I’m not sure if Rasa is able to do the next thing: given an input message instead of classify in one of the intents designed, give as an output the confidence of each intent (intent_ranking) and based on that continue doing questions to be more accurate in the final intent classification.
This will give you a list of intent objects, containing the name, ID, and confidence (0 to 1) of that intent.
Code example:
ranking = tracker.latest_message['intent_ranking']
for intent in ranking:
name = intent['name']
confidence = int(intent['confidence'] * 100)
print(f'Confidence of intent {name} is {confidence}%').
A list of intent_rankings. These results show the intent classification for all of the other intents defined in the training data. The intents are ranked according to the intent match probability predictions generated by the model.

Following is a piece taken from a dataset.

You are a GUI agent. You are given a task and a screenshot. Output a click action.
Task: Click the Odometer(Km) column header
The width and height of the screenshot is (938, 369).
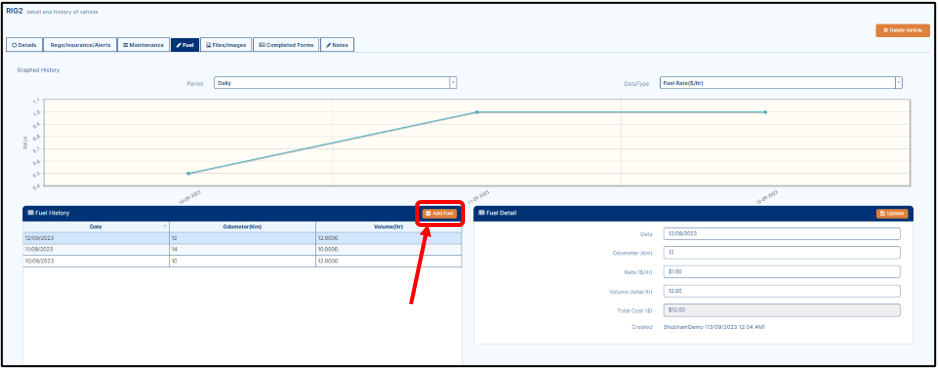coord(242,227)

In your customs actions you can can fetch the intent ranking by the following code:
intent_ranking = tracker.latest_message['intent_ranking']
OR
intent_ranking = tracker.latest_message.get( "intent_ranking" , [])
This particular code will help you fetch the list of intents sorted by the confidence score in a descending order. The output then can be used for further preprocessing.
PS: Make sure you check this component before using intent_ranking : Components
Thank you so much, it was really useful. About the second part of the issue, what I meant is that I want that given an input message not have a rule or story activated by an intent, but for example by a slot. But I’m having problems with the slot_was_set in rules, because it doesn’t work as expected.